- [ASSIGNMENT]: From the data below, please reproduce exactly everything from the line that contains "Instruction: Click row number 4 header" down to the line that contains "Choose Select Kickoff", with both ends included.

─── MATERIAL TO PROCESS

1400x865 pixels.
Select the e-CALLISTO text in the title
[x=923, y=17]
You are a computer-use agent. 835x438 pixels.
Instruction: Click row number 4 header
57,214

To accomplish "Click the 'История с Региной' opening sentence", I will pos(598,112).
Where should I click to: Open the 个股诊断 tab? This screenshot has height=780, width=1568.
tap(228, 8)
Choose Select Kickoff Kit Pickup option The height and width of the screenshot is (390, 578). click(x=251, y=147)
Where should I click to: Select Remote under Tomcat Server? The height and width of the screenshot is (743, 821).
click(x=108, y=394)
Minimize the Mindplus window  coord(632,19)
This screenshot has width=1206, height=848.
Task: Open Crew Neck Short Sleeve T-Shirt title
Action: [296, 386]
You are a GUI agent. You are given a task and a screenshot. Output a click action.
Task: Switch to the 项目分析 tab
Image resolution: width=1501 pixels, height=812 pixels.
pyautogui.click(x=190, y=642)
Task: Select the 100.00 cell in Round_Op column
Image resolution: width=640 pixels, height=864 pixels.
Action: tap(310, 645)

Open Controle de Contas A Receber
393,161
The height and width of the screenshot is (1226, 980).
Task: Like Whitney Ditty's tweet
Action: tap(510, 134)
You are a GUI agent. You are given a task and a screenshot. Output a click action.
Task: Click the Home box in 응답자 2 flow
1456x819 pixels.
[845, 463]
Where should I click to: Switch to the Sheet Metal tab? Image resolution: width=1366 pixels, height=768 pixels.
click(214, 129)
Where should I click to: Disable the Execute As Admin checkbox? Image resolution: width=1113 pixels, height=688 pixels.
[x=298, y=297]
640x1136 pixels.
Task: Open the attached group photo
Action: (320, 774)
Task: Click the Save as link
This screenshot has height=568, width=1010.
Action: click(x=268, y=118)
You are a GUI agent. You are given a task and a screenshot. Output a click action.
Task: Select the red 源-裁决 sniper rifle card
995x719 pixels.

──────

- [RESULT]:
Instruction: Click row number 4 header
57,214

To accomplish "Click the 'История с Региной' opening sentence", I will pos(598,112).
Where should I click to: Open the 个股诊断 tab? This screenshot has height=780, width=1568.
tap(228, 8)
Choose Select Kickoff Kit Pickup option The height and width of the screenshot is (390, 578). click(x=251, y=147)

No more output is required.